DENVER -- The Celtics could have used Allen Iverson last night. Then again, they probably would not have been choosy in the second half. Any healthy player not prone to foul trouble would have been just fine.
But in his first start with his new team, Iverson (28 points, 13 assists) was busy leading the Nuggets to a 116-105 victory over the Celtics at the Pepsi Center. It was his first win with Denver and his first win with any team since the 76ers defeated the Bulls Nov. 24.
Meanwhile, the Celtics dropped their third game in a row, and it will be tough to reverse that trend tonight against the Clippers, especially considering that there was a moment last night when Doc Rivers wondered whether he would have enough players to finish the game.
When Delonte West took a hard fall trying to block a layup by Earl Boykins near the end of the first half, it was clear the Celtics could not catch a break. West was charged with goaltending, and the points capped a 20-5 run that pushed the Nuggets ahead by 12 points with 44.2 seconds remaining in the half. By halftime, Denver held a 57-47 advantage over a Boston team struggling with foul trouble as well as injuries. That proved enough of a cushion to keep Denver ahead for the remainder of the contest.

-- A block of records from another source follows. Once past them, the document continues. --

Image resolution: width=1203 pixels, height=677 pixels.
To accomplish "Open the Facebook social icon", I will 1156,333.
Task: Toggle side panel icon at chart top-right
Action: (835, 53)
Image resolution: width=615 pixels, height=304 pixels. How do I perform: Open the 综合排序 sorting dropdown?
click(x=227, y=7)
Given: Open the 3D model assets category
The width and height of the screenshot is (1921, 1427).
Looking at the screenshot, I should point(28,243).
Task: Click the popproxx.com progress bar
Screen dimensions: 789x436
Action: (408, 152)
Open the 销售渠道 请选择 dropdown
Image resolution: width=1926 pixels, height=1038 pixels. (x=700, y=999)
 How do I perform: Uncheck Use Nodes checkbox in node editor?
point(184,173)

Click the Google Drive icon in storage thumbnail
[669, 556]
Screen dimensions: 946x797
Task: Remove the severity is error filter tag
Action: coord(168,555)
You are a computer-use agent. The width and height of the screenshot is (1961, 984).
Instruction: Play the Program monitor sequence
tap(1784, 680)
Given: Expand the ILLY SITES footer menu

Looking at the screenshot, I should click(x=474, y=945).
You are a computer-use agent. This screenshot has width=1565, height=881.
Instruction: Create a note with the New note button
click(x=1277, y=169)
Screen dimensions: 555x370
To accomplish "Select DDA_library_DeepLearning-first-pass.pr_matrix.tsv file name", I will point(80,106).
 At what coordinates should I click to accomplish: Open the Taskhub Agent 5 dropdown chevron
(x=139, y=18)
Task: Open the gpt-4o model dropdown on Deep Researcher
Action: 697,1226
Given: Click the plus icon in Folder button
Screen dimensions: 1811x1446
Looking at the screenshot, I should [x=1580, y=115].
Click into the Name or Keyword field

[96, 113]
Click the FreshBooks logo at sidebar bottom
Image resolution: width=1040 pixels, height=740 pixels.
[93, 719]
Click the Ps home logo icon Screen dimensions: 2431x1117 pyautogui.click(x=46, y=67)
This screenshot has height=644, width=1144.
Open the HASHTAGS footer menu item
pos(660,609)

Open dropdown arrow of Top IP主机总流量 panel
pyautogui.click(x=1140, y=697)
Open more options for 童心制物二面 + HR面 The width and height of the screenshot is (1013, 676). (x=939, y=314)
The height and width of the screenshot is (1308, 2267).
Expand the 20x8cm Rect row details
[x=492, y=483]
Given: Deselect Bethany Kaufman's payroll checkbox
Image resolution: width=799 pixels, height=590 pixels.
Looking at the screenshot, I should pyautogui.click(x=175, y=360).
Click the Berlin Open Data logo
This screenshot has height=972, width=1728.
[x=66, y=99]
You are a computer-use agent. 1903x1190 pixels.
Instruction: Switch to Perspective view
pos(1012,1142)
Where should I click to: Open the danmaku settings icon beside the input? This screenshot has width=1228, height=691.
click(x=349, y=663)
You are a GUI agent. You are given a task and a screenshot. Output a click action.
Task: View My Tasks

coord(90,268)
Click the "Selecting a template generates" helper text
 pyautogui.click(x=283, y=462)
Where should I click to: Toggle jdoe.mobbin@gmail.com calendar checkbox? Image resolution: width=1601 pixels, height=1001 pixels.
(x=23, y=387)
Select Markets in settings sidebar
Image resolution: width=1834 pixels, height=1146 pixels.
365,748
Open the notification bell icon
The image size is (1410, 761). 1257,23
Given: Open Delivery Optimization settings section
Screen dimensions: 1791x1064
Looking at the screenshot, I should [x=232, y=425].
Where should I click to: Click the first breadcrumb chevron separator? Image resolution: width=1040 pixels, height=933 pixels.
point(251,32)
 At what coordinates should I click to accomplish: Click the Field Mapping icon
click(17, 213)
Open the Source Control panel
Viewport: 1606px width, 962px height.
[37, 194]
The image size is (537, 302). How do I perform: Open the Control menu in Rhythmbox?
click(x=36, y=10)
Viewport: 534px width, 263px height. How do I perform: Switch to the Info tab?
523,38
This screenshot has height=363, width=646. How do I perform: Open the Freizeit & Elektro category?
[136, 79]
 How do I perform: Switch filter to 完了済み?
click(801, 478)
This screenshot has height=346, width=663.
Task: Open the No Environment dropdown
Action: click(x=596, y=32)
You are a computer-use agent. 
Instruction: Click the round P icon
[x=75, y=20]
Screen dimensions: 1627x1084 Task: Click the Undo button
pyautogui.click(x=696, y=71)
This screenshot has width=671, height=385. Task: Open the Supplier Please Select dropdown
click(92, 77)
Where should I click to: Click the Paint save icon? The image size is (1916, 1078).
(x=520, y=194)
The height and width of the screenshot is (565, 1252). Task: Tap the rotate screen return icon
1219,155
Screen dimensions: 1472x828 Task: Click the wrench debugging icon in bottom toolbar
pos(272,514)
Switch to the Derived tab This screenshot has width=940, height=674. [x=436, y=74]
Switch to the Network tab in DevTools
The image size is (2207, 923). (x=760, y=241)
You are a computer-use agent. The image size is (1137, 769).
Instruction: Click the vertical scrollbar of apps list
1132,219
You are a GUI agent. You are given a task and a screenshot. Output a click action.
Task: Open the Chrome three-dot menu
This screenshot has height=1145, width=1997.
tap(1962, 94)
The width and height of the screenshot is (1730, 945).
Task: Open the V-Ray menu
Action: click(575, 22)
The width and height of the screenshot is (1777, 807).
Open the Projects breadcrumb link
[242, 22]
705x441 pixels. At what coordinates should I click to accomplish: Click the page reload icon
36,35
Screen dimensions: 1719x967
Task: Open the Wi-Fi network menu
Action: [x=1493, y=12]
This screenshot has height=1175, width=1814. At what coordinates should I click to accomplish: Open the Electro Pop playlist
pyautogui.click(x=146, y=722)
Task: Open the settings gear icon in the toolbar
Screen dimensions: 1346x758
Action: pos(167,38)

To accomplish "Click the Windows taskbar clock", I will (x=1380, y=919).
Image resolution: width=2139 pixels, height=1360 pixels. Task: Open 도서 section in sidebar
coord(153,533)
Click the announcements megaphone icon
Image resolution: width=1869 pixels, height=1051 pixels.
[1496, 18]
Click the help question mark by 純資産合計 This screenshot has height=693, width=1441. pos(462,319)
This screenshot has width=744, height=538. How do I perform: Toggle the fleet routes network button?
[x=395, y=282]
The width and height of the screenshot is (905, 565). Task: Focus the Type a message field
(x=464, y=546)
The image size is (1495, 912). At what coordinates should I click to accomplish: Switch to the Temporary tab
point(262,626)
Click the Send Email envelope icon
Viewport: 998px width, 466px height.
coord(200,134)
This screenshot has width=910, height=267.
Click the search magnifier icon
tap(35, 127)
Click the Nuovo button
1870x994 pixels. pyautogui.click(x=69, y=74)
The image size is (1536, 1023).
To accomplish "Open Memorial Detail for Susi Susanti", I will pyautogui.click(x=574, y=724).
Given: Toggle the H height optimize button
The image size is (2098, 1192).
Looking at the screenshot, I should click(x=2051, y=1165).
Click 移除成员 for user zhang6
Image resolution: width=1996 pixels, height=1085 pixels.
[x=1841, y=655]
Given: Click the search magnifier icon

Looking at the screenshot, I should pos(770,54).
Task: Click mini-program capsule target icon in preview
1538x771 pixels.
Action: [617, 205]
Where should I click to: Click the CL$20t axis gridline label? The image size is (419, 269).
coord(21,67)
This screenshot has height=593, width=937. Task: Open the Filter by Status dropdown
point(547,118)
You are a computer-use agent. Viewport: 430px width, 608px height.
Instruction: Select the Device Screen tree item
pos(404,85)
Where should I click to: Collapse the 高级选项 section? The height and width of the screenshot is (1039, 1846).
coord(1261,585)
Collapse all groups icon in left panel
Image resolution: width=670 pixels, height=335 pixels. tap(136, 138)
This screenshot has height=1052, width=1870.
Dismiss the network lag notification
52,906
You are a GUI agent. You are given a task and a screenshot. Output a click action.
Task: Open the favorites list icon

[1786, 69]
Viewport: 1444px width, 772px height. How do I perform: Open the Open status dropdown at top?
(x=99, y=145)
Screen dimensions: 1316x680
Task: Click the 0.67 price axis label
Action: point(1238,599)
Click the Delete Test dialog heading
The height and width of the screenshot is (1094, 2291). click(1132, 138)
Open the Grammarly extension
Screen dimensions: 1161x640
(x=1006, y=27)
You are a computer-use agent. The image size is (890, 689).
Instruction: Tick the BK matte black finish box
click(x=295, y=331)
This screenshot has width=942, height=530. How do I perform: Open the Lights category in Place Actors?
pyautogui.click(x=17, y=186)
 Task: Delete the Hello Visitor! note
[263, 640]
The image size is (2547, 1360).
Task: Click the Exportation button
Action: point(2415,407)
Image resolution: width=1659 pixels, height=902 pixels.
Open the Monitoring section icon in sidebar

"I thought the effort was great but the execution was poor," said Rivers. "Defensively, I'm obviously disappointed. But our guys are trying to do the right things. The focus and the thought process of doing it is going to take work."
That process becomes more difficult if West cannot play tonight. There was concern as he remained on his back just behind the baseline for three minutes and talked with trainer Ed Lacerte. As West was helped off the floor and into the locker room, he looked too hurt and shaken to return. He took the floor at the start of the third, but it was quickly apparent he could not play. Just 13 seconds into the third quarter, Rivers pulled West and the point guard went back to the locker room for good with back spasms.
"I definitely want to go [tonight]," said West. "We're just going to do extreme treatment leading up to the game. Everything on my back side [hurts], mainly my lower back.
"I hit the back of my head, but it wasn't as bad as my back. I can't sit out; all contributions are needed. It's all hands on deck right now."
The absence of West was big, as the Celtics' injury list grows with almost every game. They were again without Paul Pierce (stress reaction, left foot), Wally Szczerbiak (sprained right ankle) and Kendrick Perkins (left foot, plantar fasciitis).
Before going down, West was leading the Celtics in scoring (11 points) and overall intensity. Since Rivers inserted West into the starting lineup because he plays better defense than Sebastian Telfair, it seemed only appropriate that he was injured trying to make a defensive play.
With Tony Allen and Telfair picking up their fourth fouls in the third quarter, Al Jefferson picking up his fifth in the same quarter, and Gerald Green picking up his fifth in the fourth, Boston was ultimately too depleted to compete.
"The early foul trouble killed us," said Rivers. "I thought that, more than anything, hurt us early."
And it limited Boston late. Denver stretched its lead to a game-high 16 late in the third quarter and early in the fourth. Which gave Iverson plenty of time to savor the win and the Celtics time to wonder what might have been.